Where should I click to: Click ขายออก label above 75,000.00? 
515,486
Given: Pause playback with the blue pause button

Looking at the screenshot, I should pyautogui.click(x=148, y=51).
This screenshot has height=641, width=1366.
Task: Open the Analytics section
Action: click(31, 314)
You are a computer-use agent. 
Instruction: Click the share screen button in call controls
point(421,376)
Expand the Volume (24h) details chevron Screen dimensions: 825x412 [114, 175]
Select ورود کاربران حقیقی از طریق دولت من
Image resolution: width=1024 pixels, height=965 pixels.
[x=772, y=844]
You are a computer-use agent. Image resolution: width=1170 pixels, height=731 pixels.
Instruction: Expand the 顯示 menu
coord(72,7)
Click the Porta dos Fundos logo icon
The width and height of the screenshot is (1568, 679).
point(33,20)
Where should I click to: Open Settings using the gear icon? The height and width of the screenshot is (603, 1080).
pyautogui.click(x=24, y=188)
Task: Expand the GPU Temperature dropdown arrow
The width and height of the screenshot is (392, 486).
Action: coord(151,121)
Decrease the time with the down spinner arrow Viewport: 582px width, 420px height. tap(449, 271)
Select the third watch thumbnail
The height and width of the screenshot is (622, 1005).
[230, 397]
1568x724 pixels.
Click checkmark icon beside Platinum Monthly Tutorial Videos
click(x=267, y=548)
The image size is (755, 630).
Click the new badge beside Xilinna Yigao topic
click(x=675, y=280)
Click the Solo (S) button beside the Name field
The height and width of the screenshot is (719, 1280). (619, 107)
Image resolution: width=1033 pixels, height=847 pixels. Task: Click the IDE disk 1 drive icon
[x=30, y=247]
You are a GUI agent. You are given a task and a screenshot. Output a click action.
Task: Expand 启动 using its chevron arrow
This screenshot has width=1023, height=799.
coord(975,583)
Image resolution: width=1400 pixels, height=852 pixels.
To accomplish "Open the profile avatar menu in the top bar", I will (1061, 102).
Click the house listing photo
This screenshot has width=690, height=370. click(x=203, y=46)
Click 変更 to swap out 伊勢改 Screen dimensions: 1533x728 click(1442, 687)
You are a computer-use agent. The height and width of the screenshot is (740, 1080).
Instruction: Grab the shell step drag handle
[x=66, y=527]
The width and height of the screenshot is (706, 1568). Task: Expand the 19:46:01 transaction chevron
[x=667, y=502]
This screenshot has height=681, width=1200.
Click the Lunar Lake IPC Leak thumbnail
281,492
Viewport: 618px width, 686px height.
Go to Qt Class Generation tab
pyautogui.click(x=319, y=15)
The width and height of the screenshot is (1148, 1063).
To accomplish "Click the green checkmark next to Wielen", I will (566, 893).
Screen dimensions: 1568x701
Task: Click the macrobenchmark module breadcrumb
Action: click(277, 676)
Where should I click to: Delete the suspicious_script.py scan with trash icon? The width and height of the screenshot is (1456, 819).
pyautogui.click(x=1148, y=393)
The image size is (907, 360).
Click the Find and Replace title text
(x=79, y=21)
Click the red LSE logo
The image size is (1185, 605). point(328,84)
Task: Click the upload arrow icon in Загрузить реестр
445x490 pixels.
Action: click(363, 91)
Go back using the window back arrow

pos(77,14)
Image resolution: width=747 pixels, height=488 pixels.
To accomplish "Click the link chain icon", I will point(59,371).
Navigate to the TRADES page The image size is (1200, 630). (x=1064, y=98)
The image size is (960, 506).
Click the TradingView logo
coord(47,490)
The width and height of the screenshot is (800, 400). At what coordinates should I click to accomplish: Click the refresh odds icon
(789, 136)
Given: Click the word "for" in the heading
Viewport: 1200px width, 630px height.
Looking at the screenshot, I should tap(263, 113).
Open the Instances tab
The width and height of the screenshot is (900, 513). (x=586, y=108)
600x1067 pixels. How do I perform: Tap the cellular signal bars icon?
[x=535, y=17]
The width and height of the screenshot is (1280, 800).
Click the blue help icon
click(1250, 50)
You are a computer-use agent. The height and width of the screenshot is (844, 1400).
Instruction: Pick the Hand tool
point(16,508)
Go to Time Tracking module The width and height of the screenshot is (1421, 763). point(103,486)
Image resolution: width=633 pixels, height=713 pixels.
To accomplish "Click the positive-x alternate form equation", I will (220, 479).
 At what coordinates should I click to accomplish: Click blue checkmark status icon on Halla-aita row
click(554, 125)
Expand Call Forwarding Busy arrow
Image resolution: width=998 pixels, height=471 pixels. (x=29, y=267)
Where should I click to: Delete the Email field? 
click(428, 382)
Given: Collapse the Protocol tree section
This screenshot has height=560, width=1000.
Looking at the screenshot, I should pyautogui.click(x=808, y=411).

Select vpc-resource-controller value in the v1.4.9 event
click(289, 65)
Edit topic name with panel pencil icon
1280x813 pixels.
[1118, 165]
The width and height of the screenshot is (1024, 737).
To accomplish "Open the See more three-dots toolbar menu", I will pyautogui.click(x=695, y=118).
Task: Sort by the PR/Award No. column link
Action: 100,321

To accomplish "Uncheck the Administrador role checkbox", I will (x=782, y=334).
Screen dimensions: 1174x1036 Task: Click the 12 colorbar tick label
• • •
● **Aim of the task**
Extract from the material all lines containing the string "computer".

● **Exercise response**
You are a computer-use agent. 
You are a computer-use agent. Image resolution: width=1170 pixels, height=731 pixels.
You are a computer-use agent. The height and width of the screenshot is (740, 1080).
You are a computer-use agent. The height and width of the screenshot is (844, 1400).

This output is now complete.